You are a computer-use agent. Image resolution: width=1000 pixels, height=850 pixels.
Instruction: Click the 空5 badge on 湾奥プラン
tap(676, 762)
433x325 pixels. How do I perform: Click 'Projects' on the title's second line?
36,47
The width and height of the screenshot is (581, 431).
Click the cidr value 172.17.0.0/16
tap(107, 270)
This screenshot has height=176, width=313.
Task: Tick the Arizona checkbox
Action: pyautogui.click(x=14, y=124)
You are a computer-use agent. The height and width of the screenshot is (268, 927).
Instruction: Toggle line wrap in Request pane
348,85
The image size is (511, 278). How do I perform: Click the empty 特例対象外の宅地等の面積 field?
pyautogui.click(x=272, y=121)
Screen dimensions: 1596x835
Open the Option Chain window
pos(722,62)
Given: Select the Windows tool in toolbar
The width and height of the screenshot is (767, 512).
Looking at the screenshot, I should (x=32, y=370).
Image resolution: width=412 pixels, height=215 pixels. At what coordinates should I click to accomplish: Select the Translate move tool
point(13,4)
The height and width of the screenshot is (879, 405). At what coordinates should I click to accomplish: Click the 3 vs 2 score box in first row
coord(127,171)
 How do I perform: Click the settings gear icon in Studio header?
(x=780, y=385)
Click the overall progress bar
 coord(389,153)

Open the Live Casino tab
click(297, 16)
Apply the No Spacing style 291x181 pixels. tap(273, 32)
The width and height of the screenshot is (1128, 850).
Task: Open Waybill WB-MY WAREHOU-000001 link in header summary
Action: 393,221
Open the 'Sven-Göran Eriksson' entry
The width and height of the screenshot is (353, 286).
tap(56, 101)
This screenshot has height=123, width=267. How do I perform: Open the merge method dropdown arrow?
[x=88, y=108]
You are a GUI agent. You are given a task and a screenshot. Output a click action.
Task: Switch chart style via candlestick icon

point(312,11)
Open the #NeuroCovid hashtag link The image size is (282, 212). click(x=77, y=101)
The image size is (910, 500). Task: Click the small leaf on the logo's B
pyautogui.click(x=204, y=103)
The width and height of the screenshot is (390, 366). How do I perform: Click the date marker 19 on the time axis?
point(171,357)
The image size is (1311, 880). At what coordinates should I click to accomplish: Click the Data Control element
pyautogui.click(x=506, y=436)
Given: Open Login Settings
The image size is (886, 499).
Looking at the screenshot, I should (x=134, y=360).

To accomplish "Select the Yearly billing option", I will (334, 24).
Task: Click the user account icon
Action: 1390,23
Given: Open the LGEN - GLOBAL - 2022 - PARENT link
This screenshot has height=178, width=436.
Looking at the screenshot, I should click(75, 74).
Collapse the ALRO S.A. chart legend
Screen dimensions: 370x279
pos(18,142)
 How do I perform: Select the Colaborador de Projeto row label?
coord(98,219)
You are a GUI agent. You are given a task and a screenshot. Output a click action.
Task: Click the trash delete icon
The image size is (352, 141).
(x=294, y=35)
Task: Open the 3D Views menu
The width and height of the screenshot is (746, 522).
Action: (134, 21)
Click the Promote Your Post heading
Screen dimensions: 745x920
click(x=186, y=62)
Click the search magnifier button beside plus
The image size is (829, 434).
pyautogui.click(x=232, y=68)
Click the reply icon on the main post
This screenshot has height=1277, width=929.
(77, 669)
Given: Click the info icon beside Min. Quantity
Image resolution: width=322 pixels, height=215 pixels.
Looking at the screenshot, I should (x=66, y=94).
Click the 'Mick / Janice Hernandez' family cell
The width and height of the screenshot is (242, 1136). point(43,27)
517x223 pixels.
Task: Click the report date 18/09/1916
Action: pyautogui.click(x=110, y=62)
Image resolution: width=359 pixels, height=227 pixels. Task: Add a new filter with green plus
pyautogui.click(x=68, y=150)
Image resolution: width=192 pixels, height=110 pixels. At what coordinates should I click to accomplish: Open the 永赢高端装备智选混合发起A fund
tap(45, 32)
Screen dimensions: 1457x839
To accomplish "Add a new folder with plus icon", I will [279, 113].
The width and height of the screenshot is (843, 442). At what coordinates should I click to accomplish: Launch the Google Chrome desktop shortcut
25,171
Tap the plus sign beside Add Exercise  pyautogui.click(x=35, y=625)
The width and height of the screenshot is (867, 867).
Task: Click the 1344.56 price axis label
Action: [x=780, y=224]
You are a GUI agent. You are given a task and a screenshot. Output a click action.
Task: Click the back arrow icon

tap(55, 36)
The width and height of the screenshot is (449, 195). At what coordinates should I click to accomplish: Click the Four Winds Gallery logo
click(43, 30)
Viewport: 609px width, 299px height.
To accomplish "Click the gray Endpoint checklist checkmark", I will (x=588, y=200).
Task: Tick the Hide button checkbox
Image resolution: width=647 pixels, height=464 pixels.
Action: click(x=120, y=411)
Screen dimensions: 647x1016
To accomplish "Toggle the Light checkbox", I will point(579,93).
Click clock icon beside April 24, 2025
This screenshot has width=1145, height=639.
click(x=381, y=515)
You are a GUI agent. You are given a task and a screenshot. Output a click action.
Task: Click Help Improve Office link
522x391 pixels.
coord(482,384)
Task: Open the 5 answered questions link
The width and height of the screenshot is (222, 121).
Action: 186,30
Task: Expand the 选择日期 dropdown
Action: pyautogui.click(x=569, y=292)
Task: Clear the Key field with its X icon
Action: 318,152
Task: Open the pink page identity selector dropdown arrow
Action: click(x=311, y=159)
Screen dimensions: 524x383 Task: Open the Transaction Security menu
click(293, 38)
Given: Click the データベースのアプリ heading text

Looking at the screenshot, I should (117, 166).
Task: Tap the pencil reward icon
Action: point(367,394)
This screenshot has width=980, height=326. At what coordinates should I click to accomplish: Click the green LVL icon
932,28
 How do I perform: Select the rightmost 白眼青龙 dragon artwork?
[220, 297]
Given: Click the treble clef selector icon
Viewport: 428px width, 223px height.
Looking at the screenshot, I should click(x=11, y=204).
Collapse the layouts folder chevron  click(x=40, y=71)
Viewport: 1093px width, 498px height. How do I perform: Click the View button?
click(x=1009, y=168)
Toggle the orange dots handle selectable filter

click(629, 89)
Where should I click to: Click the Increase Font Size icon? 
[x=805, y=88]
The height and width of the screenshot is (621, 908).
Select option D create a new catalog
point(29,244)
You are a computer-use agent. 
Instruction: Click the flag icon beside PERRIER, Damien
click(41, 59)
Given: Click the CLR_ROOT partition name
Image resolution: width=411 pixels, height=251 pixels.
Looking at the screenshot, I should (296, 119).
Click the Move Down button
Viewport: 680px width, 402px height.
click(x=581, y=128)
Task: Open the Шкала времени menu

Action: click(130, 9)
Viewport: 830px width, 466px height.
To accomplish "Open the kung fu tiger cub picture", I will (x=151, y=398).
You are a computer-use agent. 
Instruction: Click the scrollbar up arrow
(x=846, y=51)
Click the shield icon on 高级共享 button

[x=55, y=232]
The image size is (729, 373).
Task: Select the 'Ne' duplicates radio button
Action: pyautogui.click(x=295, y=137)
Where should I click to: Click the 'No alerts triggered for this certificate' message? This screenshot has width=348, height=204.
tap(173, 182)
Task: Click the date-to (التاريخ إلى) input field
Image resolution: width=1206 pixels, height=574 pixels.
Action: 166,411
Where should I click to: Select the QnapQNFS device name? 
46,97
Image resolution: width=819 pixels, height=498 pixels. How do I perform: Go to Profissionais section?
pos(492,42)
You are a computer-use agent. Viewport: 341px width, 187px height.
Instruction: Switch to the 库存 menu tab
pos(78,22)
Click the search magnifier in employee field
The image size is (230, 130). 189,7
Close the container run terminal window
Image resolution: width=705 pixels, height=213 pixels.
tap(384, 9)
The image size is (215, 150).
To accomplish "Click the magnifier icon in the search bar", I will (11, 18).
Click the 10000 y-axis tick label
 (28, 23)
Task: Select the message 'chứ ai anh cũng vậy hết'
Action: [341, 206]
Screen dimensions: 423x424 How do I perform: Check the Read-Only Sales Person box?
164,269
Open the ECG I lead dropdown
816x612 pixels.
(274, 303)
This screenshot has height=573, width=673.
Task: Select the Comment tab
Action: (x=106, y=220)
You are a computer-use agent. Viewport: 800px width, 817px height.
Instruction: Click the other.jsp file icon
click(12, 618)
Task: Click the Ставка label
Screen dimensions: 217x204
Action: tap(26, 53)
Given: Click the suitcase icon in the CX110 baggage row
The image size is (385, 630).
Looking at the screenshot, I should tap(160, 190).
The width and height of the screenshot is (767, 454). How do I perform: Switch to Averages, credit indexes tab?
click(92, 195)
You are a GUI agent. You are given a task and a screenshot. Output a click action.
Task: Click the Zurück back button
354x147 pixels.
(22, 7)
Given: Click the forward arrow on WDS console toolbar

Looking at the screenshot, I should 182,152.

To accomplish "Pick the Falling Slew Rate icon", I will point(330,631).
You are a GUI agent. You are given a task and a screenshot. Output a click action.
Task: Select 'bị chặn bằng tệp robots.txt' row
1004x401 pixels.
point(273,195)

§ **EXERCISE**
Search the data for the string "computer" and copy each line where it appears.

§ **SOLUTION TO THE EXERCISE**
You are a computer-use agent. Image resolution: width=1000 pixels, height=850 pixels.
You are a computer-use agent. The height and width of the screenshot is (268, 927).
You are a computer-use agent. 
You are a computer-use agent. 
You are a computer-use agent. Viewport: 341px width, 187px height.
You are a computer-use agent. Viewport: 800px width, 817px height.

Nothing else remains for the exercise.